Sparklyr dimension issue with spark_read_csv : NA result

When I open a dataset (.csv) in Spark environment with spark_read_csv and ask for the dimensions of the related tibble object, there is not the number of rows but NA. What is missing when I open the csv file?

Here is what I obtain:

data = spark_read_csv(
  spark_conn, name = "Advert", path = "/path/to/file", 
  header = TRUE, delimiter = ","
)

dim(data)

[1] NA  5

Solution

In general when you work with data backed by a database or a database-like system, the number of rows cannot be determined without full or partial evaluation of the query, and paying the price of such operation.

In case of Spark it could mean fetching data from a remote storage, parsing and aggregating.

Because of that nrow (same as some other operations which are designed with in-memory data in mind) in dplyr / dbplyr always returns NA.

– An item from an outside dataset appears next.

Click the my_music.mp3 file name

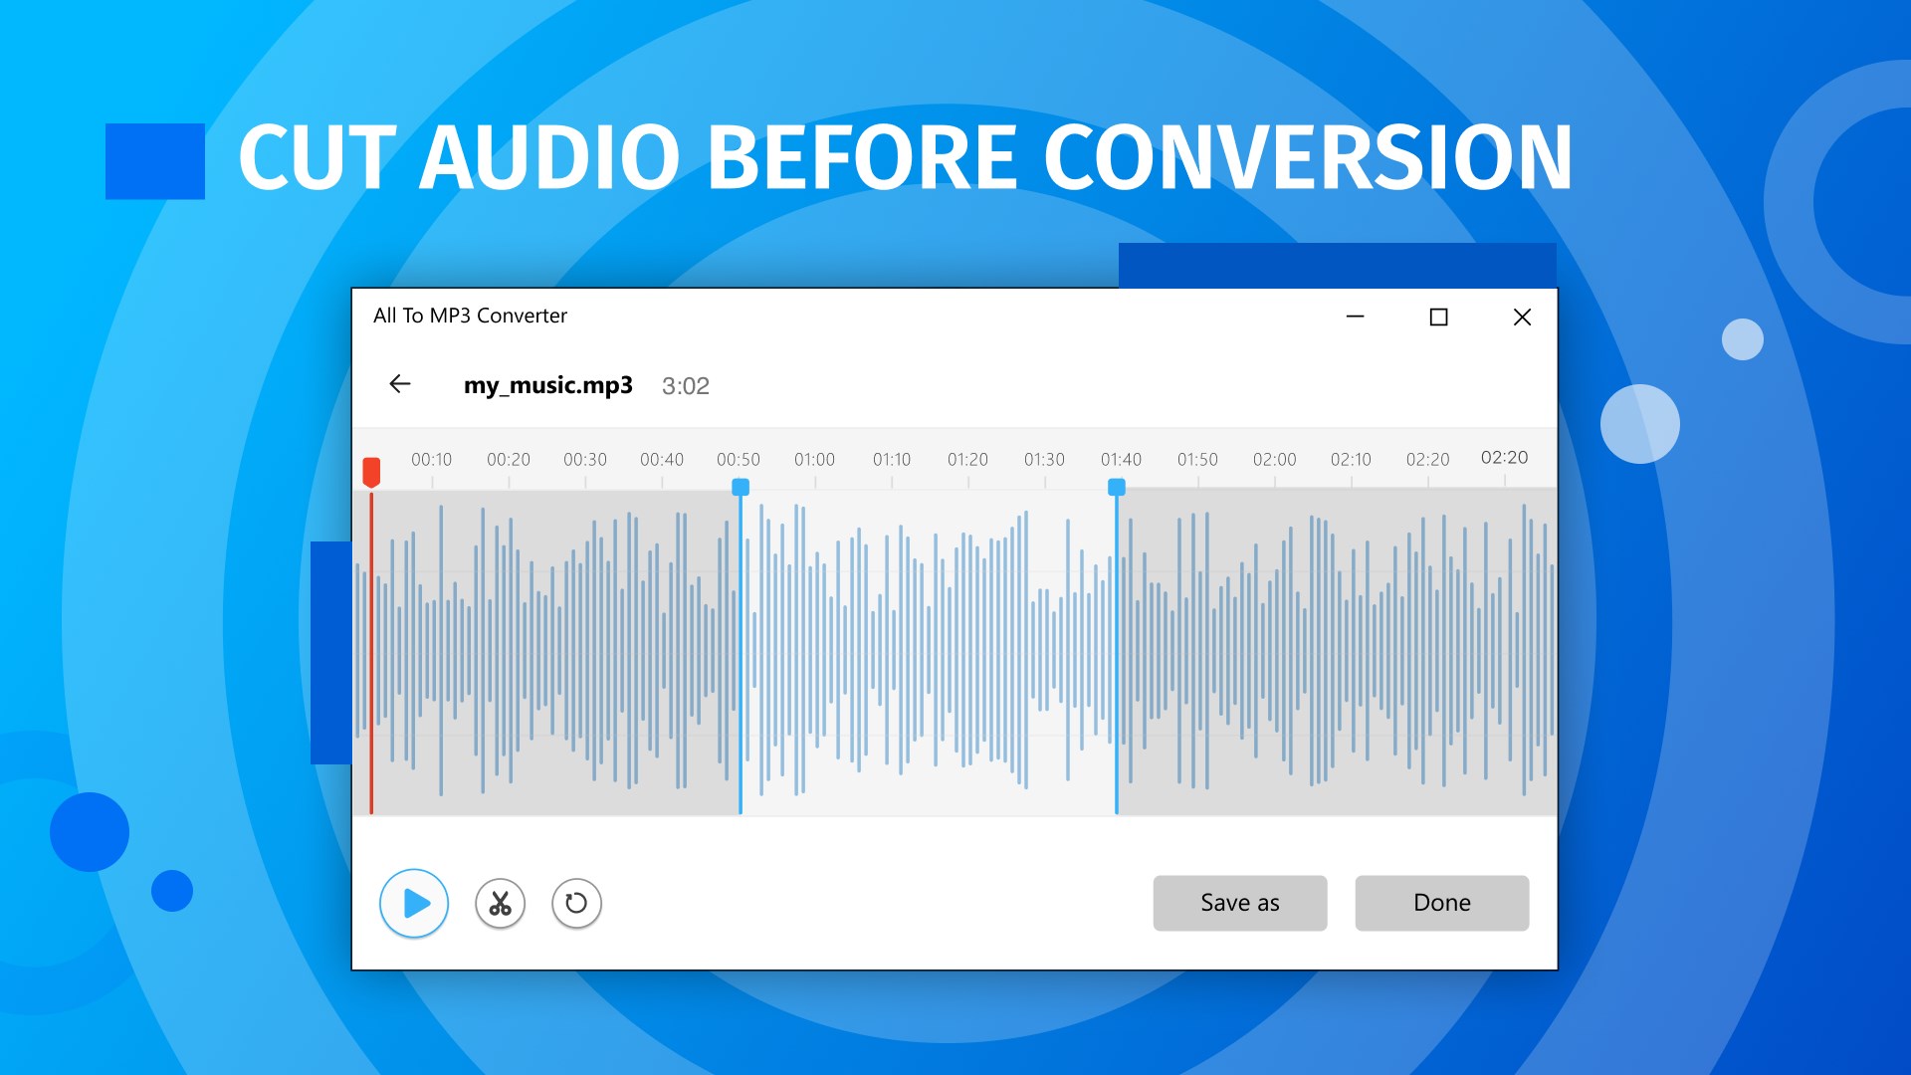(547, 385)
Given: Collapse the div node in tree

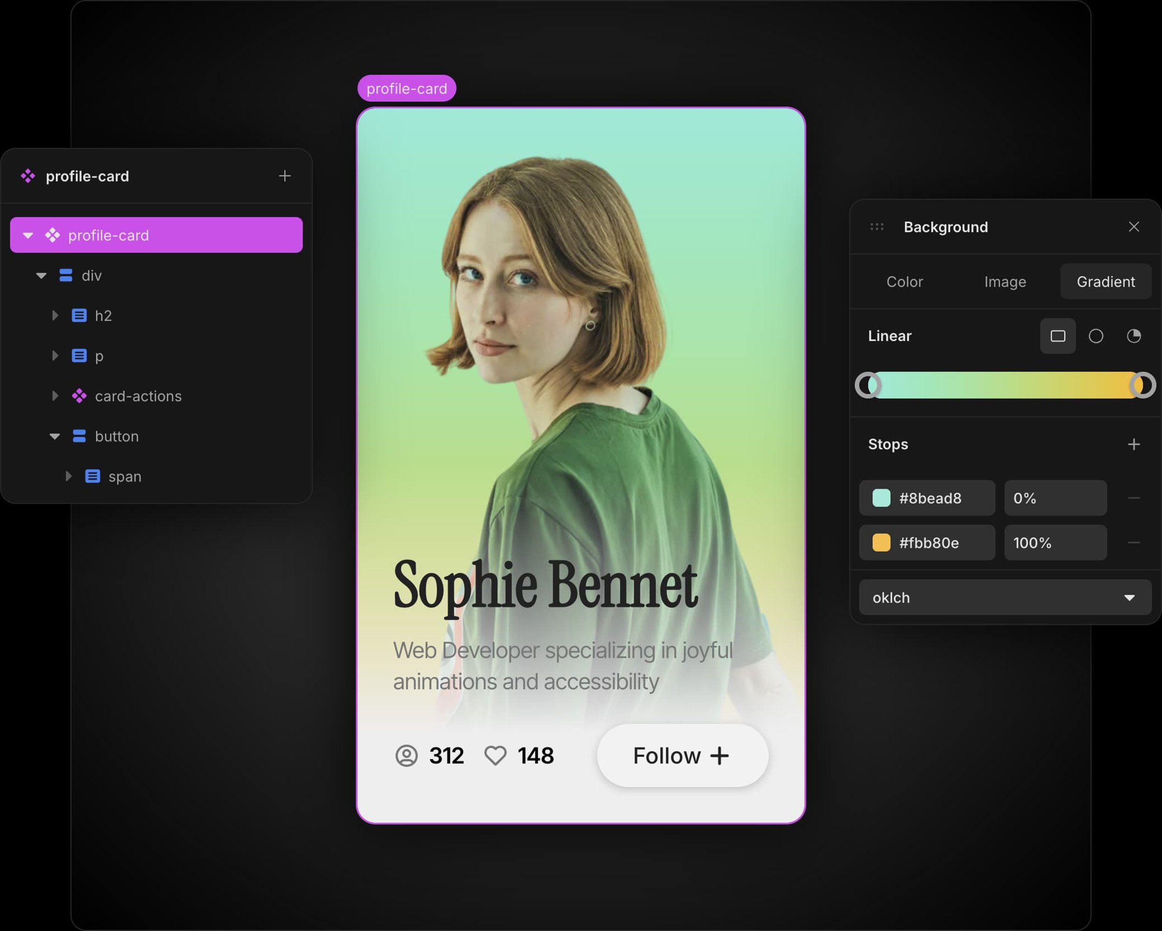Looking at the screenshot, I should (x=42, y=276).
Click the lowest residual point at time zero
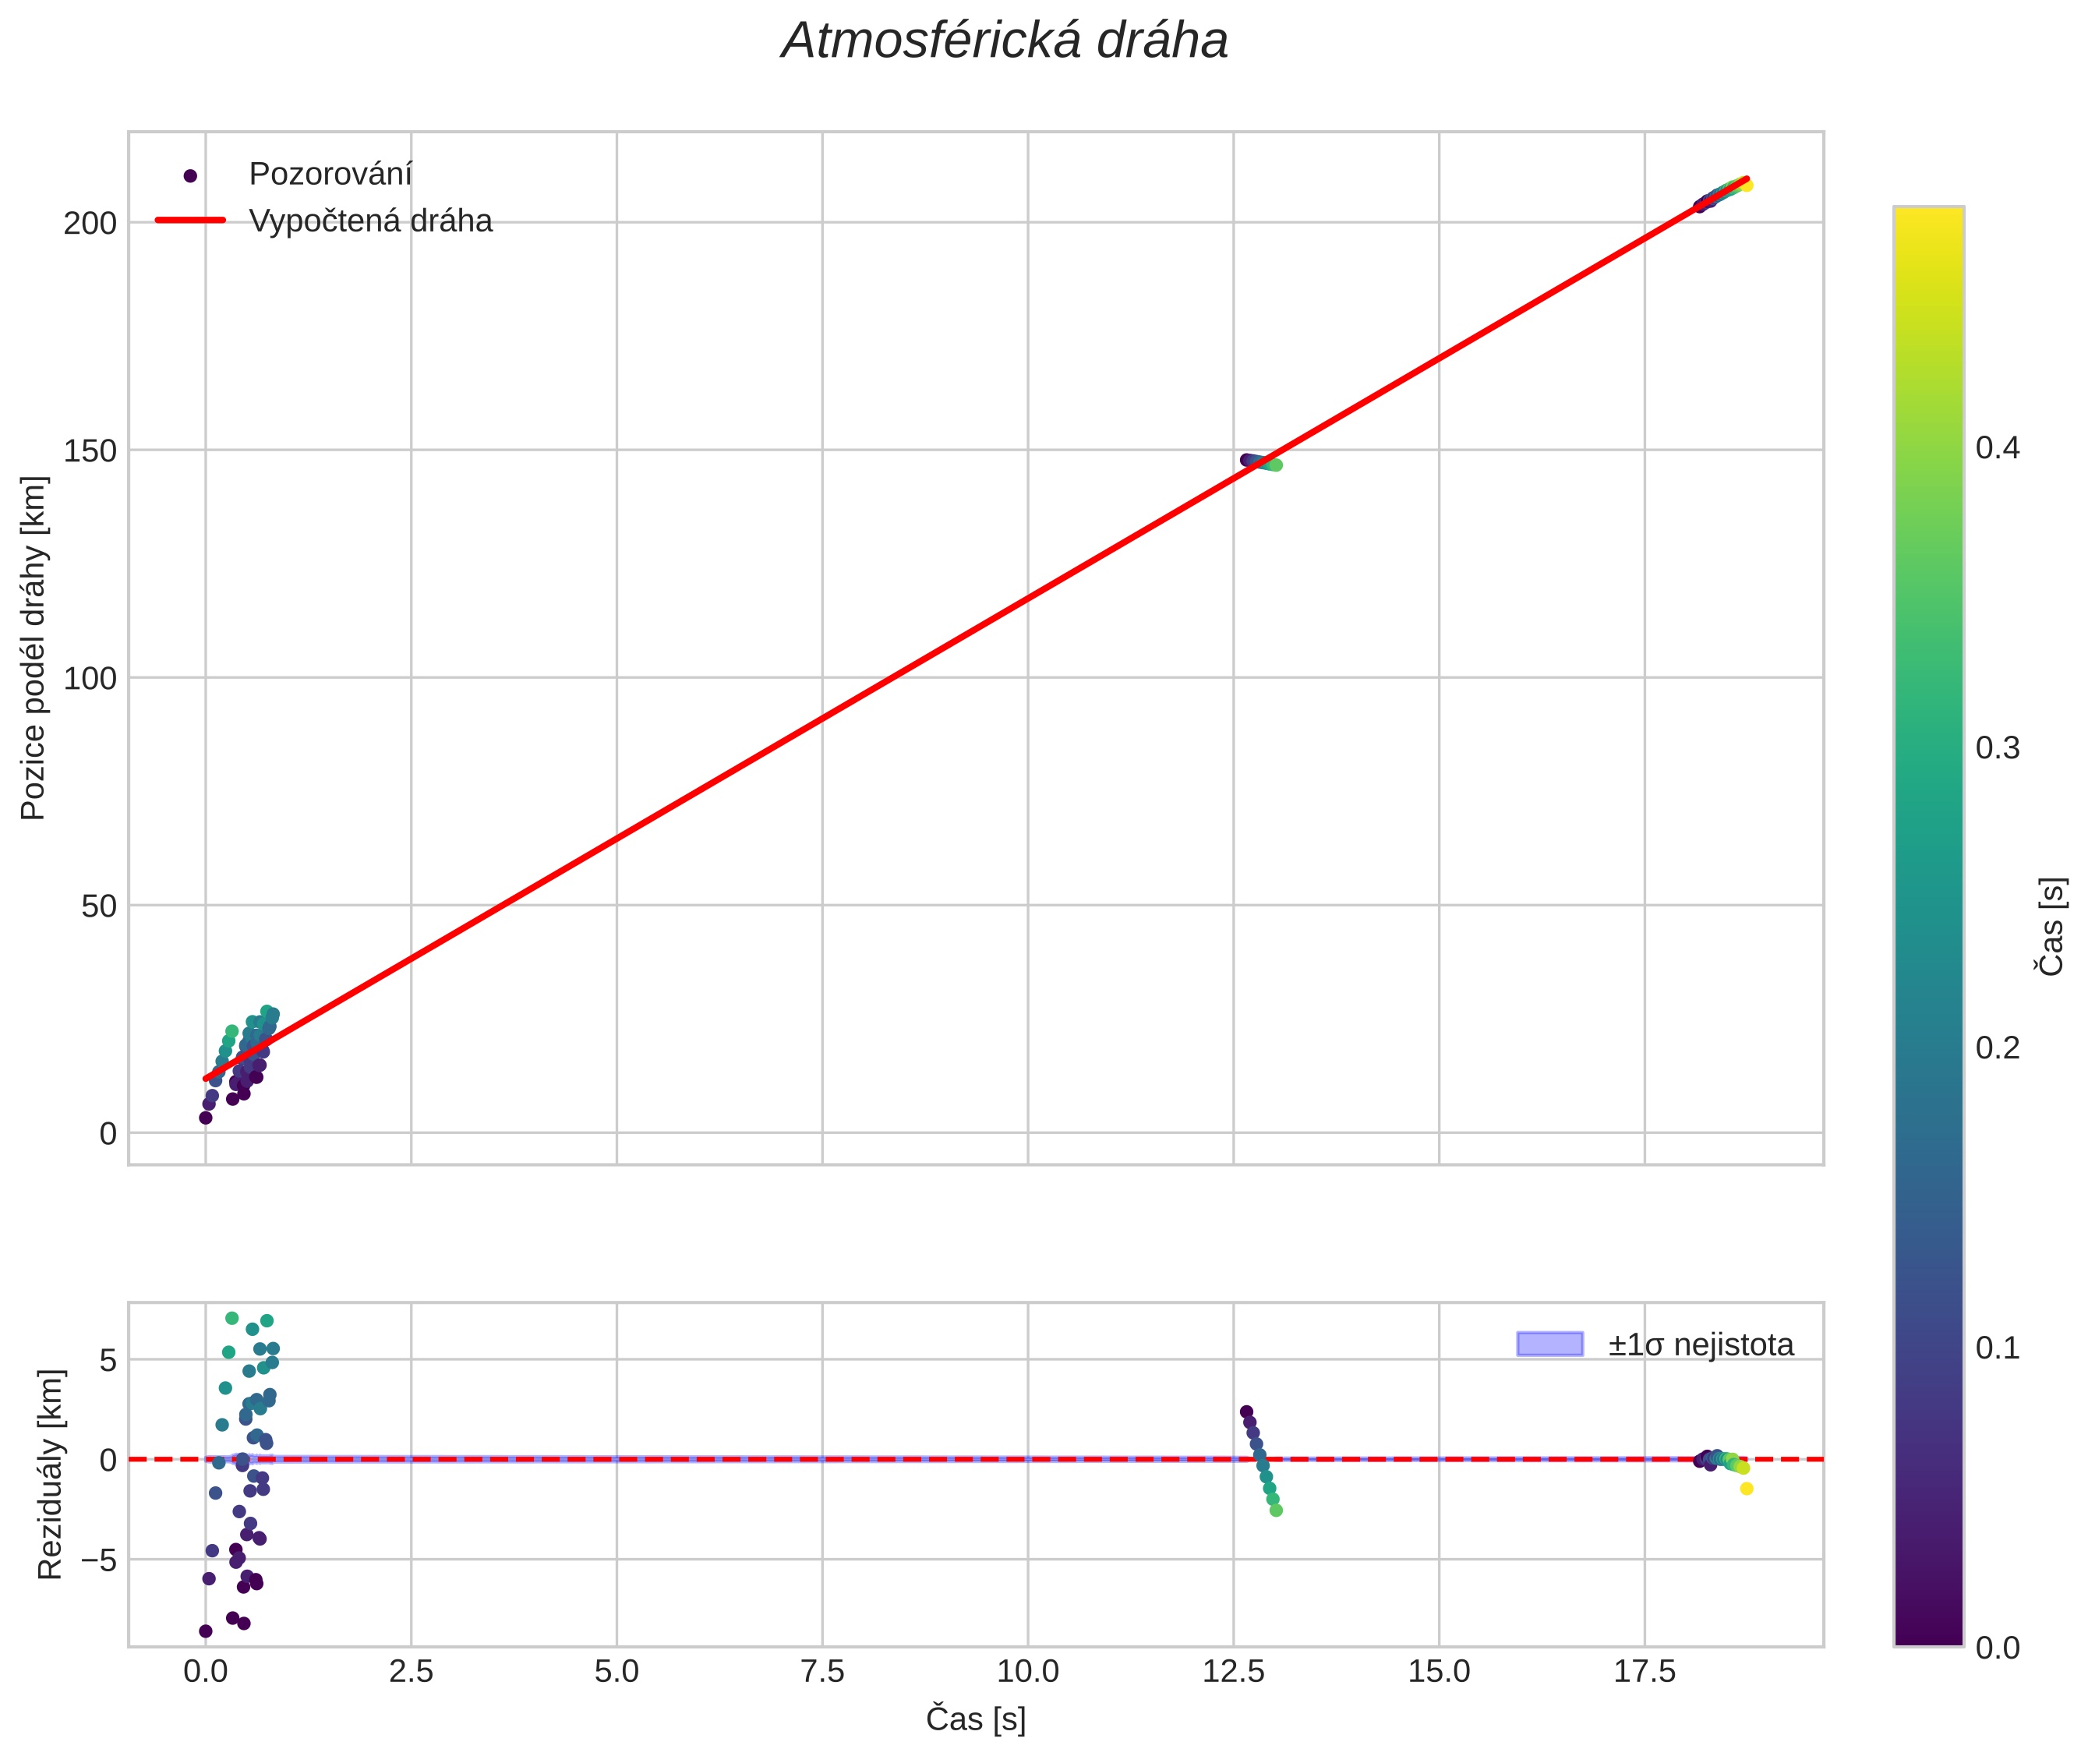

Instead you can use dplyr::summarise with n

df <- copy_to(sc, iris)

df %>% summarise(n=n())

# Source: spark<?> [?? x 1]
      n
  <dbl>
1   150

dplyr::count

df %>% count()

# Source: spark<?> [?? x 1]
      n
  <dbl>
1   150

or sparklyr::sdf_nrow:

df %>% sparklyr::sdf_nrow()

[1] 150

where the last option is probably what you're looking for.